Melting Arctic sea ice could be altering jet stream
Ars Technica » Scientific Method 2013-12-11
The rapidly warming Arctic isn’t noteworthy only for its own sake. Changes there affect the rest of the planet in a number of ways. Recently, there has been a lot of interest in whether the dwindling Arctic summer sea ice could be weirding the weather in the mid-latitudes.
There have been a number of recent summer extremes—Russia’s hellish summer in 2010, the drought in the US last summer, a very wet 2011 in Korea and Japan, plus a streak of soggy summers in the UK. There have been suggestions that lower summer sea ice in the Arctic could be gumming up the jet stream and contributing to these events, but some climate scientists aren’t so sure. A new study in Nature Climate Change brings more evidence to the table in support of the idea.

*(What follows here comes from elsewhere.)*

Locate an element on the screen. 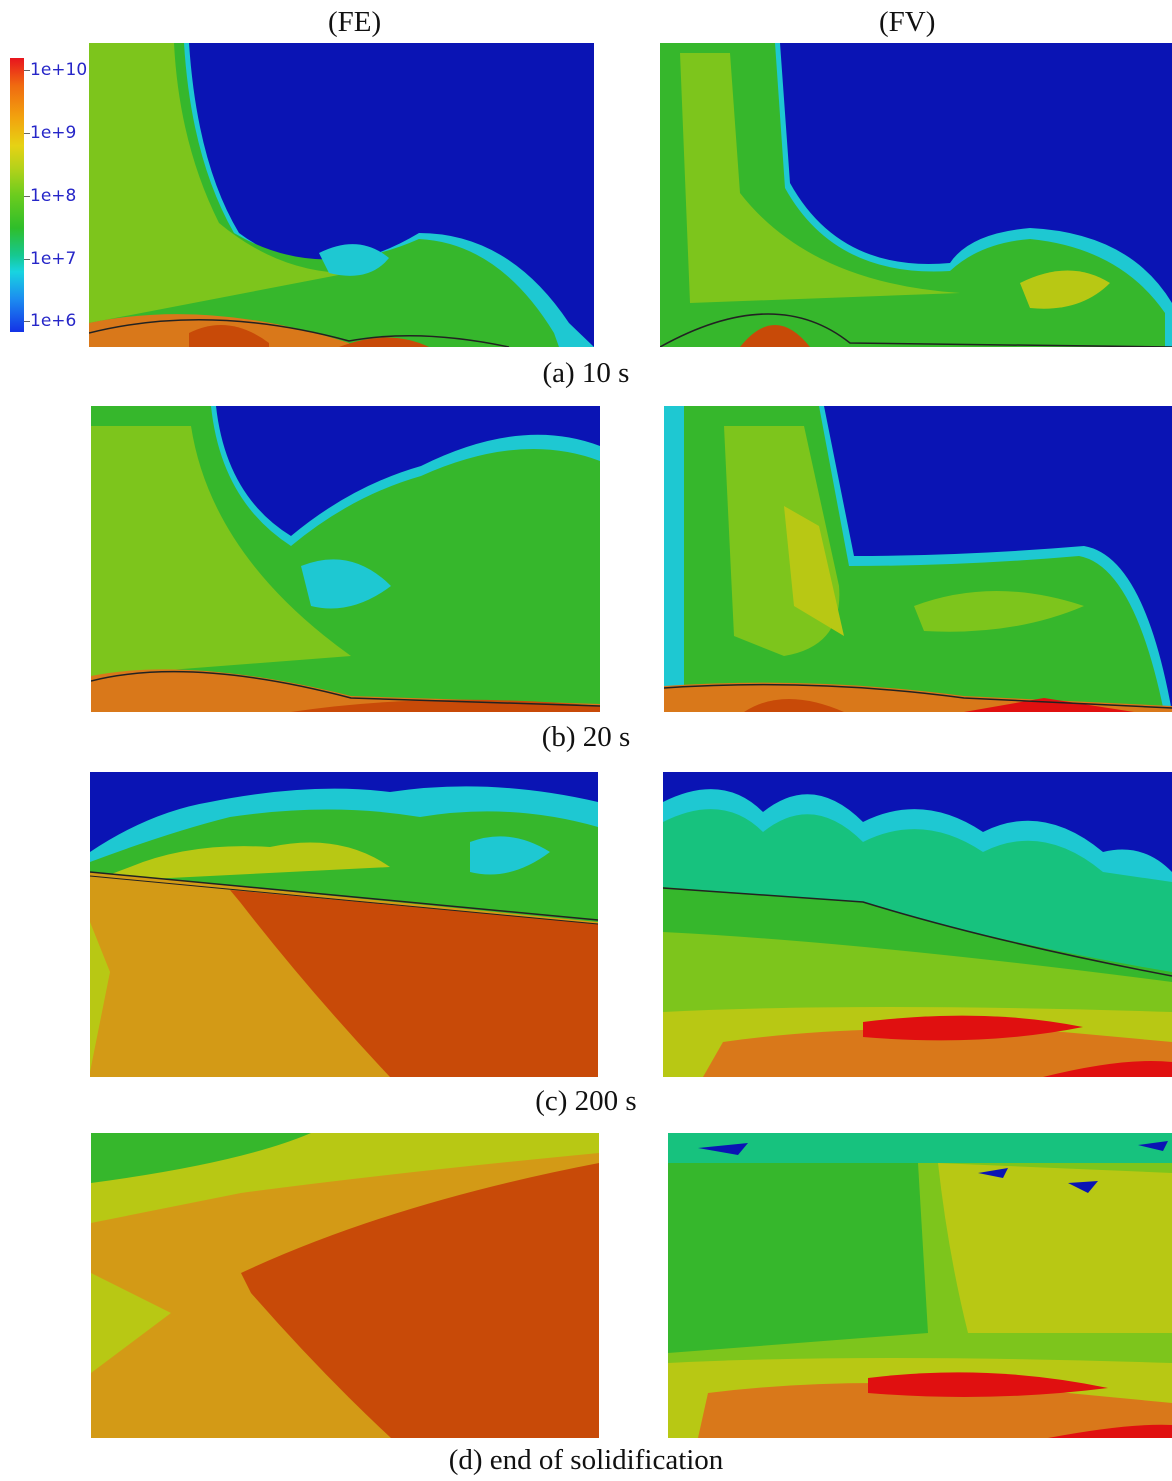 This screenshot has height=1481, width=1172. panel-c-fv is located at coordinates (918, 924).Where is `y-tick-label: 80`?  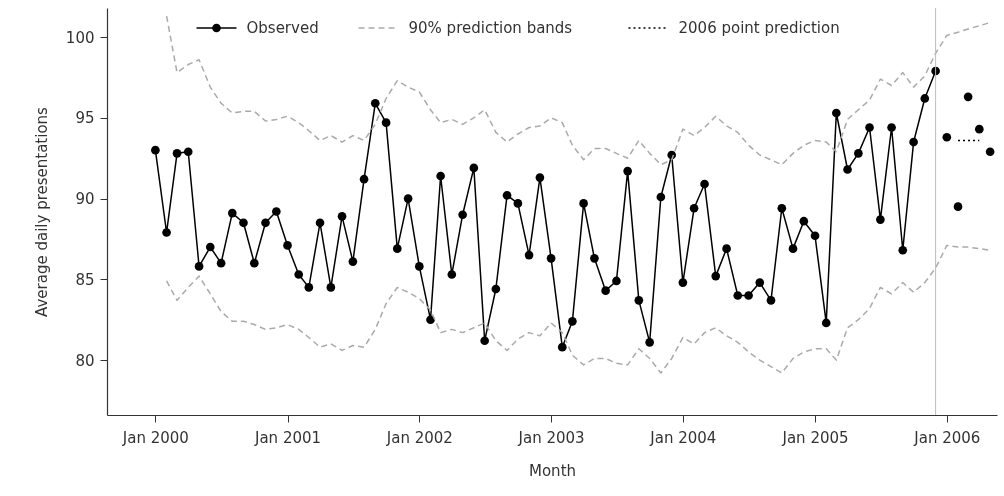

Qiuhong Tang and Xuejun Zhang, of the Chinese Academy of Sciences, and Jennifer Francis, of Rutgers, decided to look for patterns of atmospheric change correlated with the loss of Arctic summer sea ice and the decline of early summer snow cover. Using reanalyses, which generate global datasets based on all the available measurements, they examined how the lower, middle, and upper troposphere responded to variations in sea ice and snow cover from 1979 (the start of the satellite era) to 2012.